I was staring out the window the other day, feeling bad about the winter keeping me inside. Last year’s hunting season is but a distant memory, and next year’s camping, hiking and fishing season seem like forever away. Patience is not one of my virtues.
My wife of many years, busted into my office and, noticing my melancholy stare, said, “Why don’t you quit feeling sorry for yourself and get a hobby for the winter months, instead of just staring out the window?”
“Staring out the window is my winter hobby. Besides, I am working on my melancholy stare. All great writers have a melancholy stare,” I replied.
In the past, I’ve tried ice fishing, but that did not work out. Whenever I get the idea to go ice fishing, I strip down to my long johns, lay down in the snow and make snow angels for 30 minutes. After that, if I still feel like going ice fishing, I check into an asylum.

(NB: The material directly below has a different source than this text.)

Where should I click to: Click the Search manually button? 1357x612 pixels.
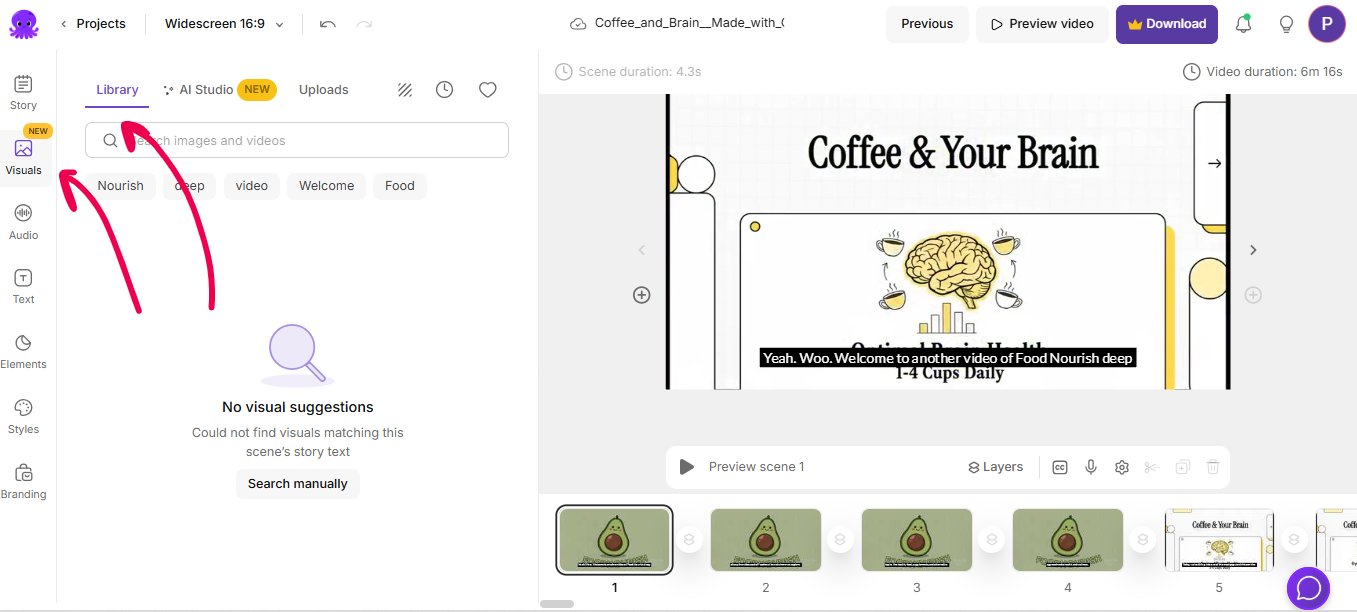(x=297, y=483)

Spring, summer and fall are very easy months for me to stay active and get outdoors. Between chores around the house, entertaining the dogs, I have ATVs, hikes, camping, fishing and some hunting to keep me going.
Even my workout suffers during the winter. Who wants to go pound the pavement when it is 10 degrees out? I will probably fall on the ice and break my leg. When I am stuck inside, my workouts are limited to a stationary bike or the treadmill. I feel like a hamster running on his wheel when I hit that treadmill. I have no problem talking myself out of working out.
I guess I am just like an old bear that just wants to stuff himself with food and pile up on the couch and sleep for a couple months, but my wife vetoed that idea. Seems that all my good ideas die in subcommittee, hence the staring out the window.
I really love to eat and that can be a problem when you are not active during the winter. Since you may be burning fewer calories because of less activity, food can be a problem. Staying in shape is only 25% exercise. The other 75% is your diet.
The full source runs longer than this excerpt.